Records from a dataset:
=-=-=-=-=

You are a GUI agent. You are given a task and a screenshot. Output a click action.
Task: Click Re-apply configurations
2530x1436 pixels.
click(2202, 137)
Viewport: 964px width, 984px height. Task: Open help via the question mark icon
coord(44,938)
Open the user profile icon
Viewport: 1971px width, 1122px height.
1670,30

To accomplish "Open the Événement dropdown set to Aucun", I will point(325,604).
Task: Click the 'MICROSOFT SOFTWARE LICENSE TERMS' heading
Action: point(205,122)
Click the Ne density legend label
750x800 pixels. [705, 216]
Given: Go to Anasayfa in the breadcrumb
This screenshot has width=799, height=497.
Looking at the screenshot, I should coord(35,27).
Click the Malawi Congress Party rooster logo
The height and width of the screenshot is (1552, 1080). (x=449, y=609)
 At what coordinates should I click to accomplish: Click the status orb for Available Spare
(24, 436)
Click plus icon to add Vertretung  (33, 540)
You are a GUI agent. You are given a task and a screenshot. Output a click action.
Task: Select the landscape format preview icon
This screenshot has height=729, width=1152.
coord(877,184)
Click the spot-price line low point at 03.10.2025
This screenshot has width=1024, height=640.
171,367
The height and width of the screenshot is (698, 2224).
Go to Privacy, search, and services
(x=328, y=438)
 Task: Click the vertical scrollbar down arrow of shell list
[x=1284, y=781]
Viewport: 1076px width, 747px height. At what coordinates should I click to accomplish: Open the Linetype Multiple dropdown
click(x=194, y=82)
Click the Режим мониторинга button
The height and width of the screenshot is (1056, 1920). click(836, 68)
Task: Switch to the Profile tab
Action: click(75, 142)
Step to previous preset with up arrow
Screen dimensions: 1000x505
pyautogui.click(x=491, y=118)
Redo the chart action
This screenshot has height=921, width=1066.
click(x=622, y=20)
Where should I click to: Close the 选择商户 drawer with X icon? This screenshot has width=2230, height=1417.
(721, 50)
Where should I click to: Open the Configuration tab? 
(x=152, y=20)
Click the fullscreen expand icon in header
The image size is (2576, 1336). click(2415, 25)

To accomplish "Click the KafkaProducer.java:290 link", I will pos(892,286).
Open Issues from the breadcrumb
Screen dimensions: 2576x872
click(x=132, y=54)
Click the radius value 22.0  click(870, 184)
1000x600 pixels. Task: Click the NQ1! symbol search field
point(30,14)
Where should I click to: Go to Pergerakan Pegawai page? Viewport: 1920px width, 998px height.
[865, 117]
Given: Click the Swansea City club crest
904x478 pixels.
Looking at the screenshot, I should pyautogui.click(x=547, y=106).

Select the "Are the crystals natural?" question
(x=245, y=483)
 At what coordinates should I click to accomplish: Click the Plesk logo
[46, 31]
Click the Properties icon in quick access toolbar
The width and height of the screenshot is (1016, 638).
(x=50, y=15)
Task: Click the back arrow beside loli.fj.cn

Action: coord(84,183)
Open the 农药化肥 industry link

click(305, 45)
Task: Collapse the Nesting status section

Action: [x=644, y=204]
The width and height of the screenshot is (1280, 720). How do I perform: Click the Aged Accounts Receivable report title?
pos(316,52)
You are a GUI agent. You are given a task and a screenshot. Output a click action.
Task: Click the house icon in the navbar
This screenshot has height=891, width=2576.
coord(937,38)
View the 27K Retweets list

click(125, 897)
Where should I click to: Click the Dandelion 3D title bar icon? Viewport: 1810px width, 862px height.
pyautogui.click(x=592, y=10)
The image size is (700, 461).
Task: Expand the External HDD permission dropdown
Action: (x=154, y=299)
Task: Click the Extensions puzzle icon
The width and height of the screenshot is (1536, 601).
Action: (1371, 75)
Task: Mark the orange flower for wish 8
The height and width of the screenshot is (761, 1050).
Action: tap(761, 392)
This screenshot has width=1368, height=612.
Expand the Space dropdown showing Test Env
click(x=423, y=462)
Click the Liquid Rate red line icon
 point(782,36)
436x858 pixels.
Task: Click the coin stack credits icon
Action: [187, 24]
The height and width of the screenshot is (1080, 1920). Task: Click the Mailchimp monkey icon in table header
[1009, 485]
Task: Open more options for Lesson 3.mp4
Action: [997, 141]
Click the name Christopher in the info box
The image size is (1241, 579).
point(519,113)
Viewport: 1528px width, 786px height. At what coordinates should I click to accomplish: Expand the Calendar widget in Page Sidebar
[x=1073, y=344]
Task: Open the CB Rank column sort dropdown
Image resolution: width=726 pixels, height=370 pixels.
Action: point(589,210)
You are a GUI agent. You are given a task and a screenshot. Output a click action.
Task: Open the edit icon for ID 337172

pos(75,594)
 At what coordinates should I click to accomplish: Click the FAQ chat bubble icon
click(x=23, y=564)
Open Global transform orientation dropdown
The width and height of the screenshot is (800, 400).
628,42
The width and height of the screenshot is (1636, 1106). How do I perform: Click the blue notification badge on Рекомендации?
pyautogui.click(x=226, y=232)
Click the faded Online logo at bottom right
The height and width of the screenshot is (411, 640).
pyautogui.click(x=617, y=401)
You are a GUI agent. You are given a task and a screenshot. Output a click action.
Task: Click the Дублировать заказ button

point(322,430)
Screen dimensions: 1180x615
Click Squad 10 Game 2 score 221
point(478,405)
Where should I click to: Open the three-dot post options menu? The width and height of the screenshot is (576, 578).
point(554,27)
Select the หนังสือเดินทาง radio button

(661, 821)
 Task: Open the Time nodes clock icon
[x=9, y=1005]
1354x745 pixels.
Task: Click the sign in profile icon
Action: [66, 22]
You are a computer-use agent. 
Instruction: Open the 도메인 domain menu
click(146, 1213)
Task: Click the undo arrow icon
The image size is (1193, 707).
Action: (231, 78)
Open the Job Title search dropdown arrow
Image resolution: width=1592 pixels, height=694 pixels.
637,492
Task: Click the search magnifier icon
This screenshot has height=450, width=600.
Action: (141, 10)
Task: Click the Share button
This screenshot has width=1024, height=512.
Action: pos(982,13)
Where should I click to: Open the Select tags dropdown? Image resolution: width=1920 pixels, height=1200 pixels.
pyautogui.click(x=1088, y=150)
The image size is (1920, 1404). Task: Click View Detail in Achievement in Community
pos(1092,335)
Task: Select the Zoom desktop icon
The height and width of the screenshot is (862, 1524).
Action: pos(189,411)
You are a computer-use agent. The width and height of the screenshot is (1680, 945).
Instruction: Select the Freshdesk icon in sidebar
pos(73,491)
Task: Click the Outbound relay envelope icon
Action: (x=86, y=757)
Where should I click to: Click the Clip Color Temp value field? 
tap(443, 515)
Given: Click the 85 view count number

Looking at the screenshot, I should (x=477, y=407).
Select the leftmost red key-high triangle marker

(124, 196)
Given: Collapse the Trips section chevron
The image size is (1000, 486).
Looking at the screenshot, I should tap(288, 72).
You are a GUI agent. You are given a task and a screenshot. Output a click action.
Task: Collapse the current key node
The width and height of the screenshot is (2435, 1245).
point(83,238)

=-=-=-=-=

> _What the task requires_: Retype the material line for line, starting with the line that contains "Where should I click to: Open the Configuration" and stopping after the line that contains "pos(316,52)".

> _The response_:
Where should I click to: Open the Configuration tab? 
(x=152, y=20)
Click the fullscreen expand icon in header
The image size is (2576, 1336). click(2415, 25)

To accomplish "Click the KafkaProducer.java:290 link", I will pos(892,286).
Open Issues from the breadcrumb
Screen dimensions: 2576x872
click(x=132, y=54)
Click the radius value 22.0  click(870, 184)
1000x600 pixels. Task: Click the NQ1! symbol search field
point(30,14)
Where should I click to: Go to Pergerakan Pegawai page? Viewport: 1920px width, 998px height.
[865, 117]
Given: Click the Swansea City club crest
904x478 pixels.
Looking at the screenshot, I should pyautogui.click(x=547, y=106).

Select the "Are the crystals natural?" question
(x=245, y=483)
 At what coordinates should I click to accomplish: Click the Plesk logo
[46, 31]
Click the Properties icon in quick access toolbar
The width and height of the screenshot is (1016, 638).
(x=50, y=15)
Task: Click the back arrow beside loli.fj.cn

Action: coord(84,183)
Open the 农药化肥 industry link

click(305, 45)
Task: Collapse the Nesting status section

Action: [x=644, y=204]
The width and height of the screenshot is (1280, 720). How do I perform: Click the Aged Accounts Receivable report title?
pos(316,52)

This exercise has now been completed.